Stored data entries
· · ·
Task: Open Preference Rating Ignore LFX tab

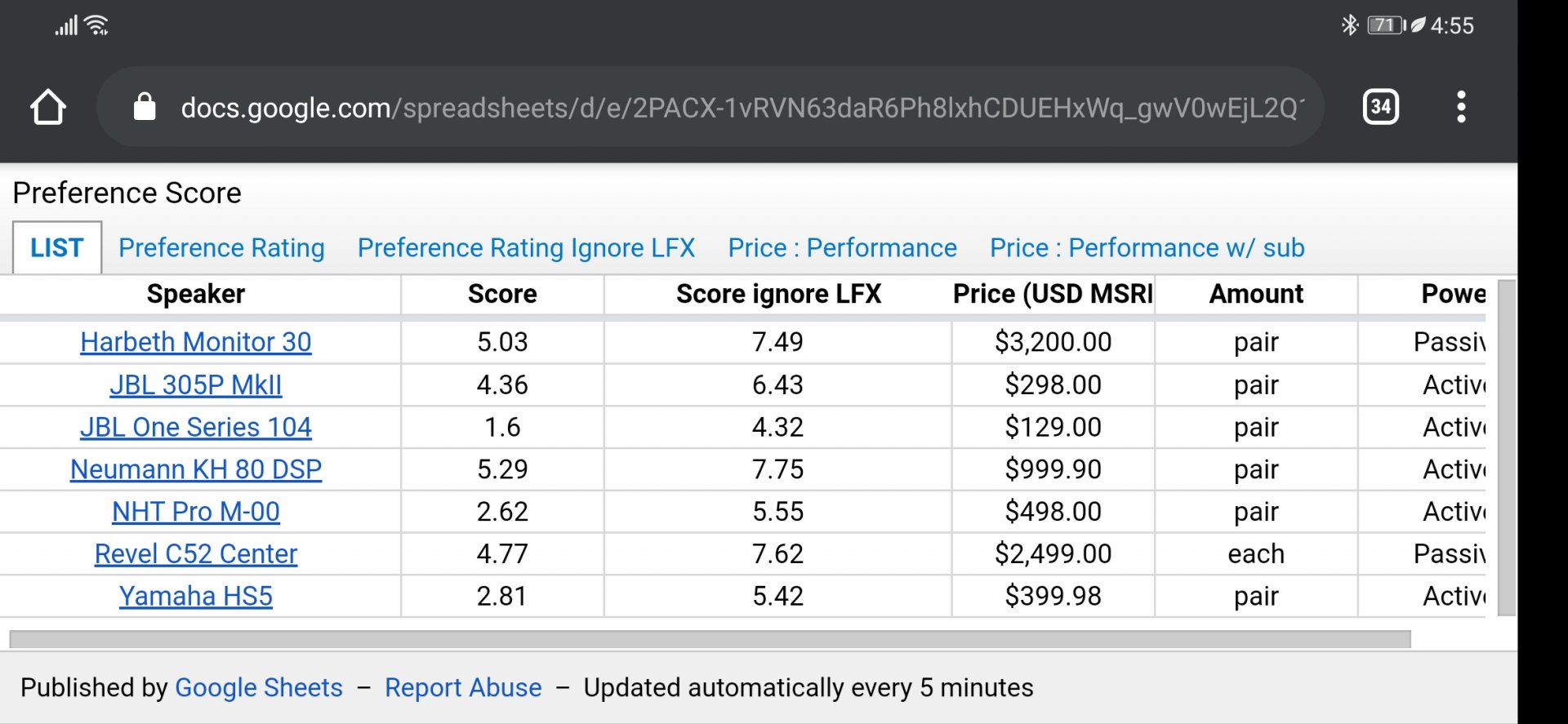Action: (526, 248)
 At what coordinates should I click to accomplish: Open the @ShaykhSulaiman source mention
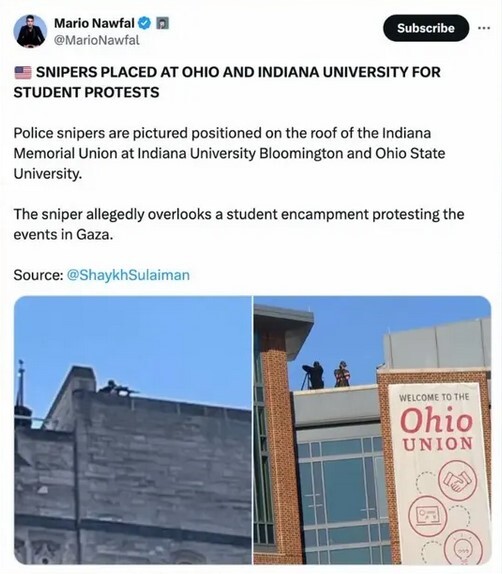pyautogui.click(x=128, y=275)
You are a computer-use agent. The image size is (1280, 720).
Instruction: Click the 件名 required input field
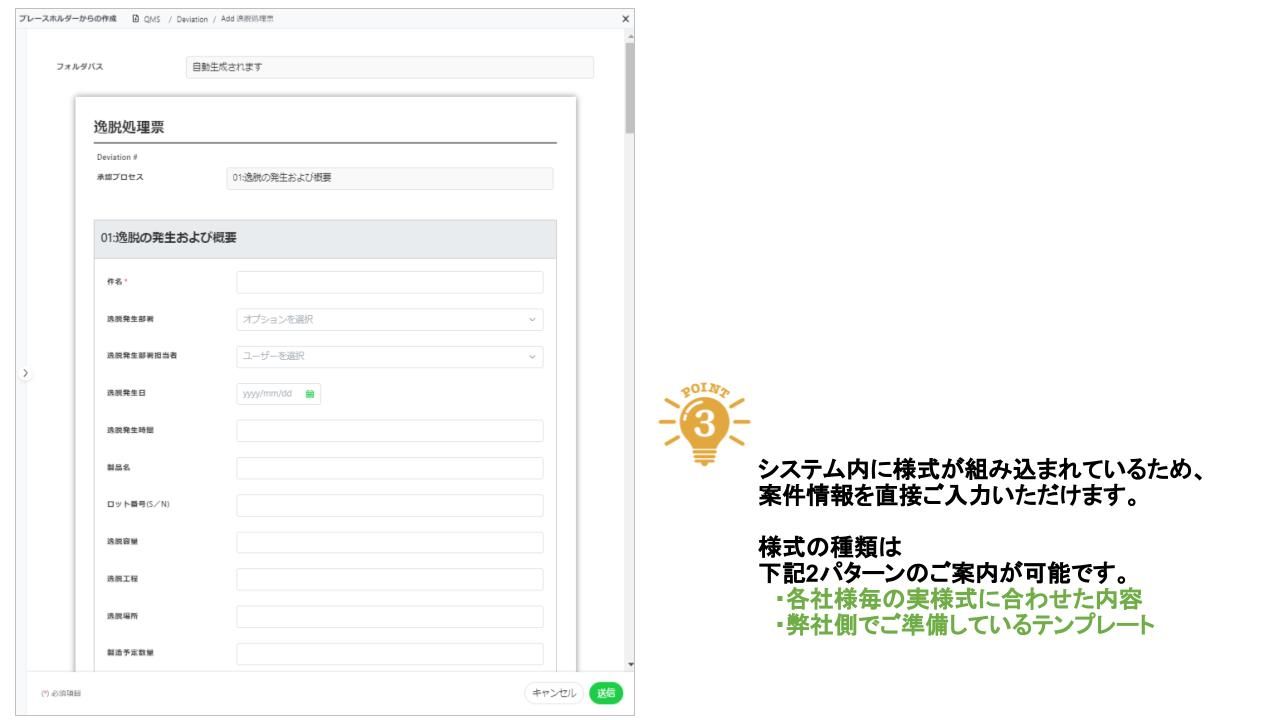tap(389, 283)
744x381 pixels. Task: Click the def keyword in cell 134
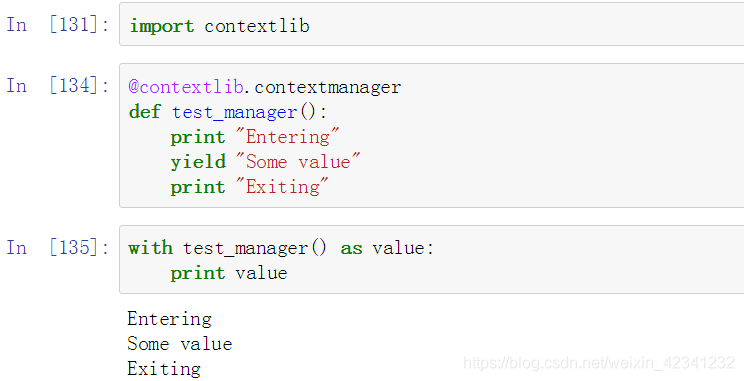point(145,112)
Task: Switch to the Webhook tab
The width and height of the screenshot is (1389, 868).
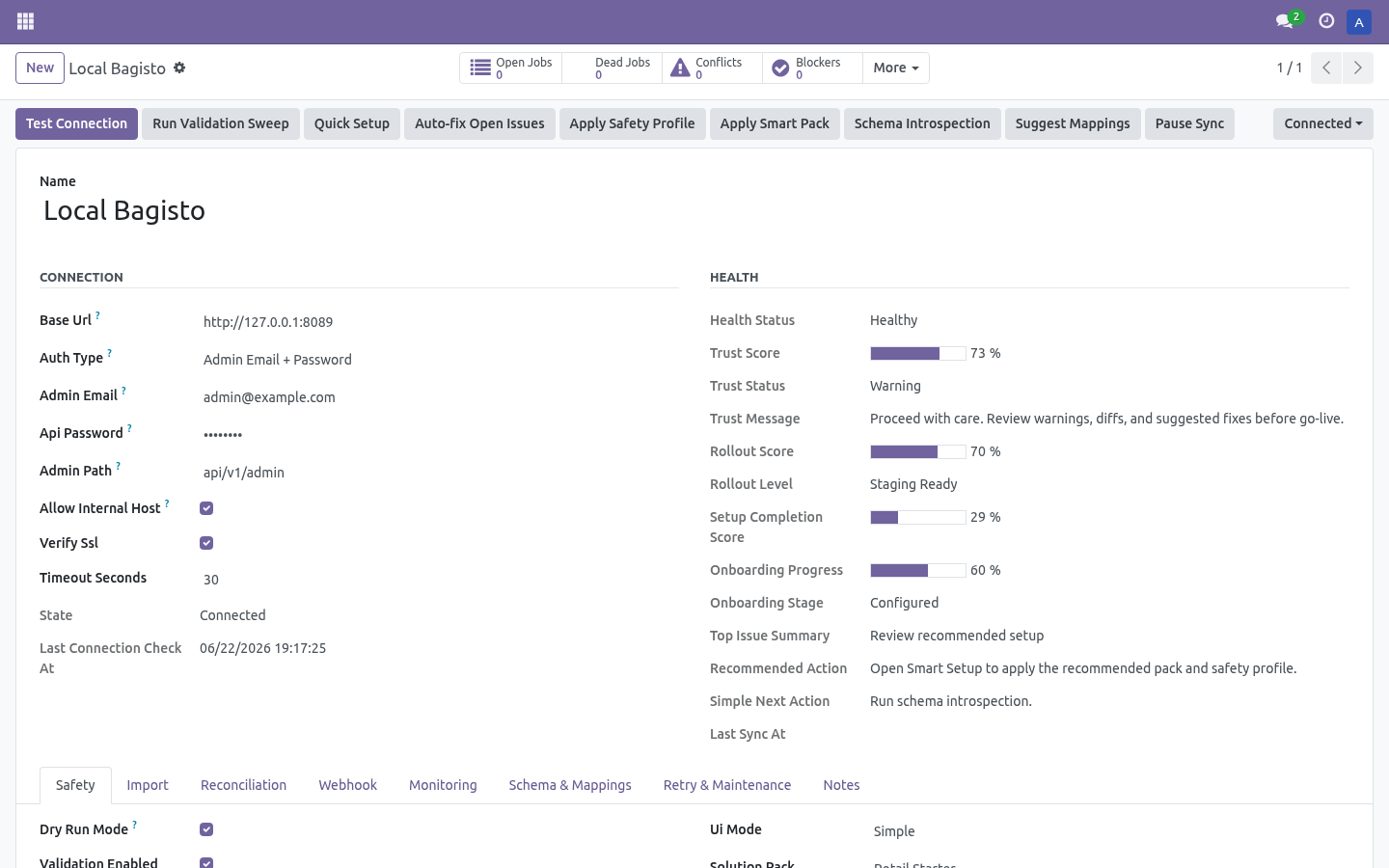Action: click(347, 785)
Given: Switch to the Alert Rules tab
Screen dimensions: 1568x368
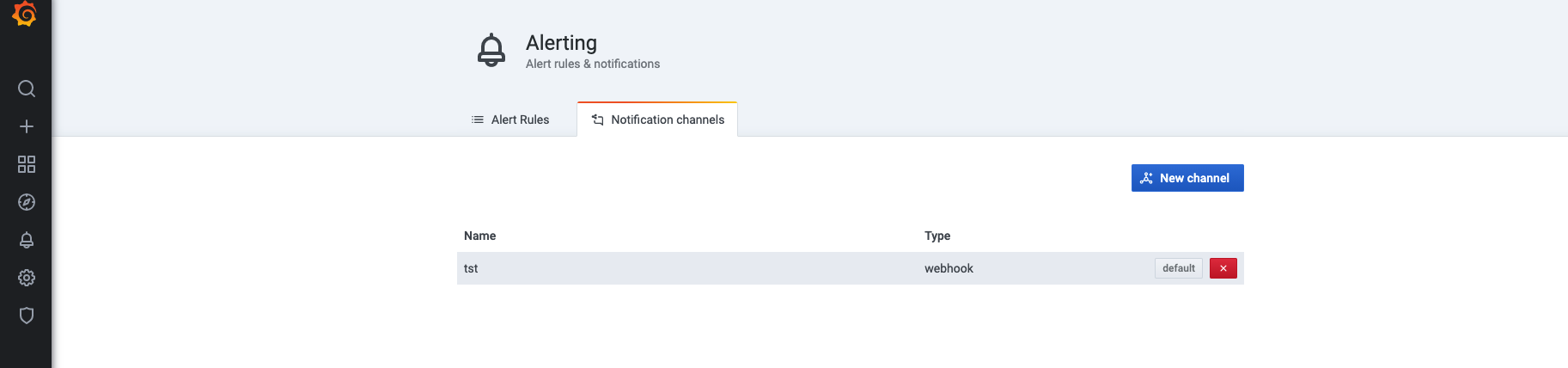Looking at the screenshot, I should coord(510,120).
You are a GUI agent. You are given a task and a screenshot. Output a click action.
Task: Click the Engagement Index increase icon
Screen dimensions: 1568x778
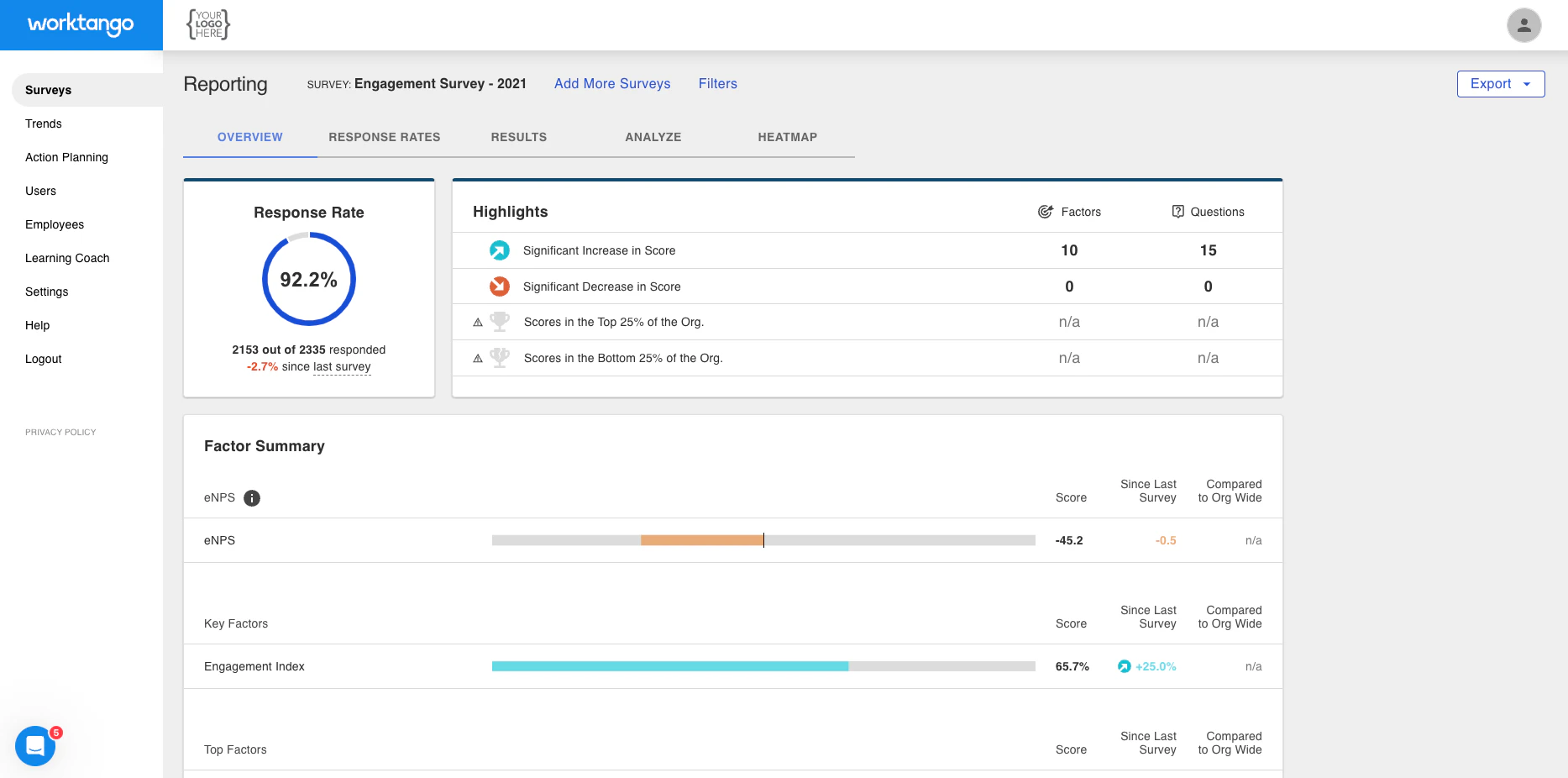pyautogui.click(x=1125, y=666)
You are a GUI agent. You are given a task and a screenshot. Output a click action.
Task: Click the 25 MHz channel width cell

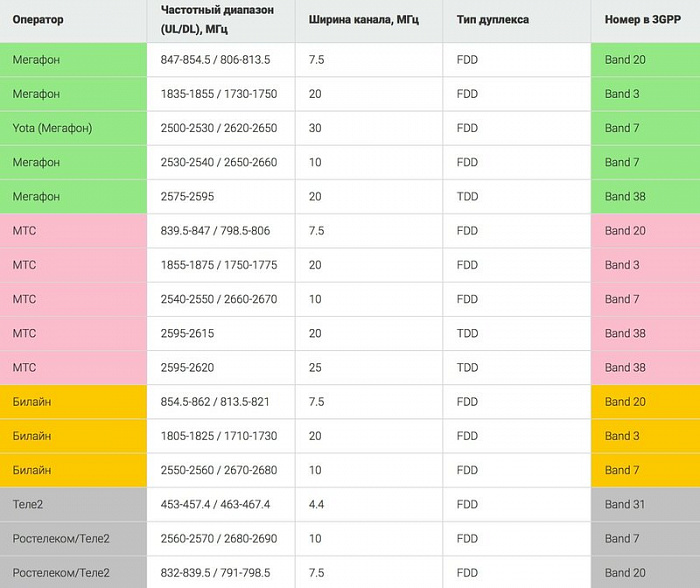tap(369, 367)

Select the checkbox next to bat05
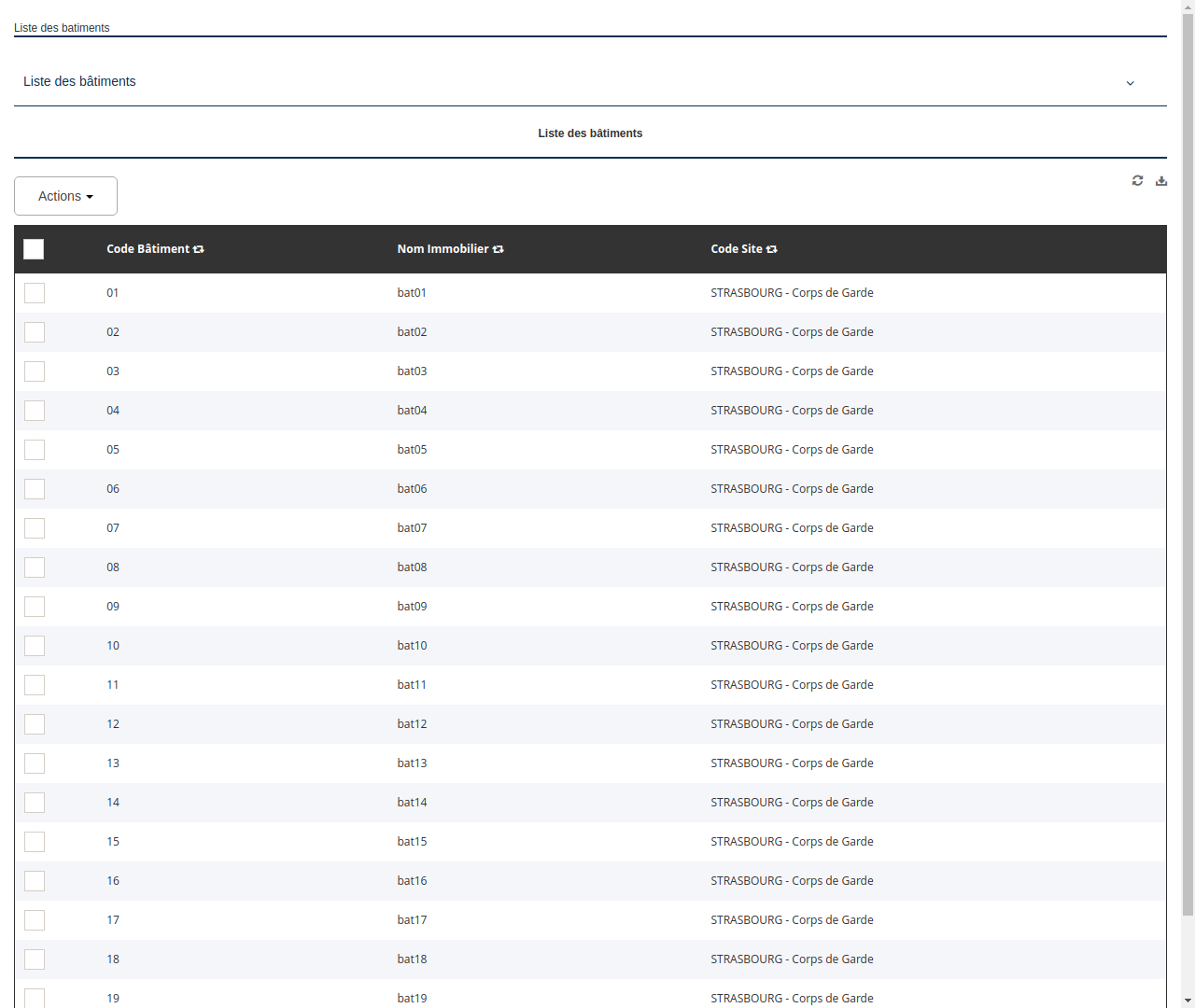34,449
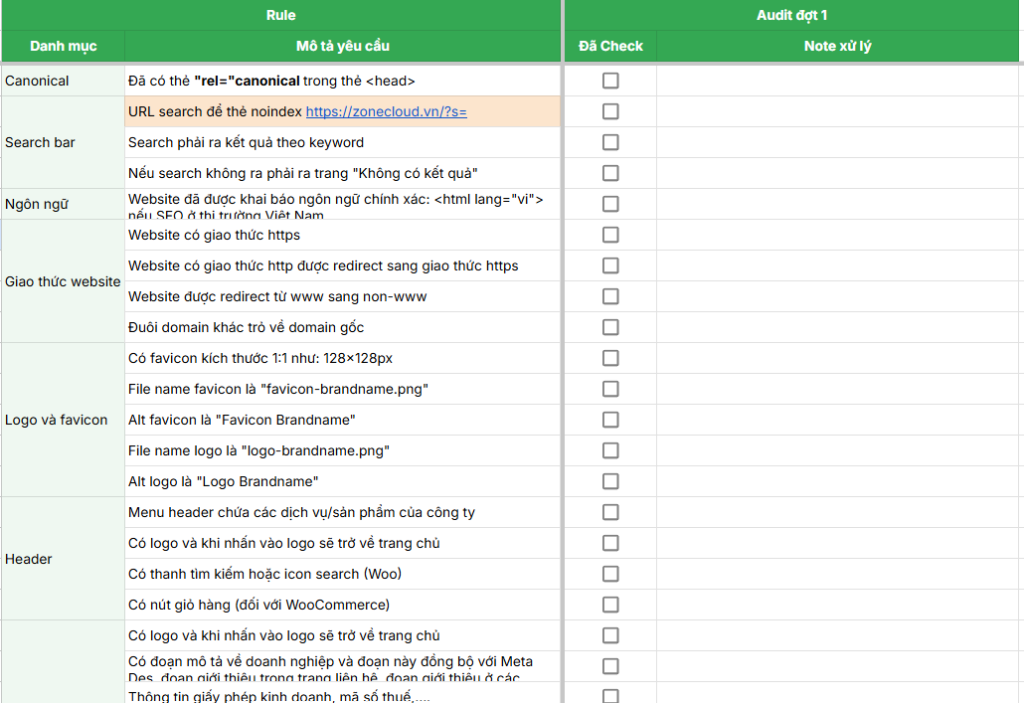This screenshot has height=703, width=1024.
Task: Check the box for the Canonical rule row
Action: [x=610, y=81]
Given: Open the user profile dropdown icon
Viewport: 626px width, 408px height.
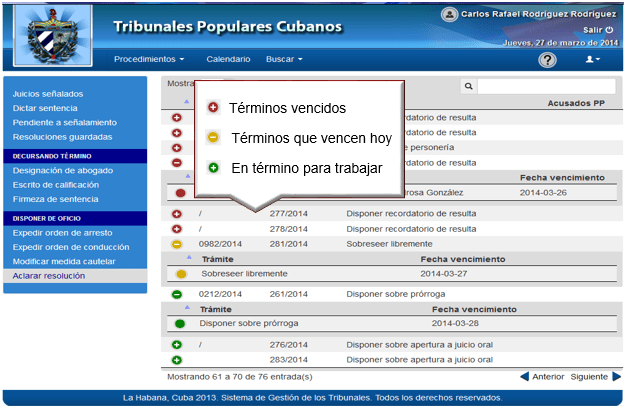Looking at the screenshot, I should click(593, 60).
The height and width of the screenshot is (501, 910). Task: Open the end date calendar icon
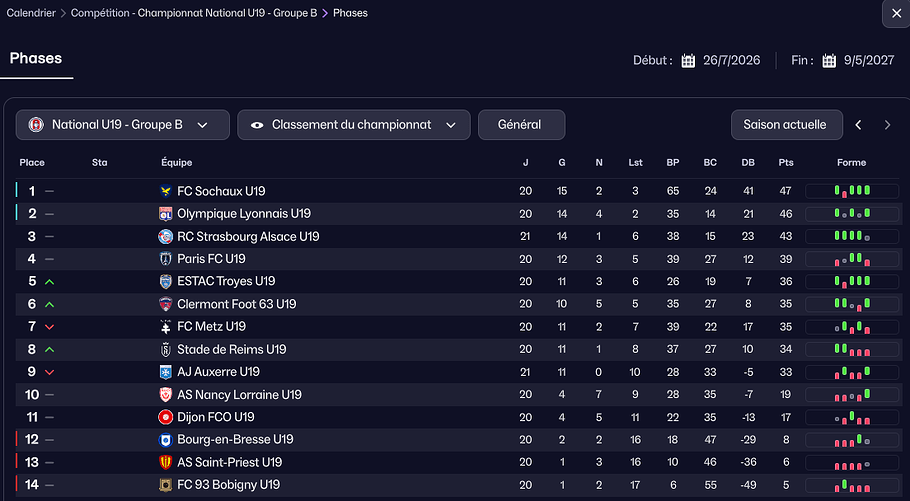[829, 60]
· · ·
Problem statement: Reproduce word for word the lines from the line with "Task: Switch to the Webhook tab" to the end of the entries above, both included, but leave the pictures out.

Answer to the exercise:
Task: Switch to the Webhook tab
The width and height of the screenshot is (1389, 868).
Action: click(347, 785)
Given: Switch to the Alert Rules tab
Screen dimensions: 1568x368
Looking at the screenshot, I should coord(510,120).
You are a GUI agent. You are given a task and a screenshot. Output a click action.
Task: Click the Engagement Index increase icon
Screen dimensions: 1568x778
pyautogui.click(x=1125, y=666)
You are a GUI agent. You are given a task and a screenshot. Output a click action.
Task: Click the 25 MHz channel width cell

tap(369, 367)

Select the checkbox next to bat05
34,449
This screenshot has height=703, width=1024.
Task: Check the box for the Canonical rule row
Action: [x=610, y=81]
Given: Open the user profile dropdown icon
Viewport: 626px width, 408px height.
Looking at the screenshot, I should click(593, 60).
The height and width of the screenshot is (501, 910). Task: Open the end date calendar icon
[829, 60]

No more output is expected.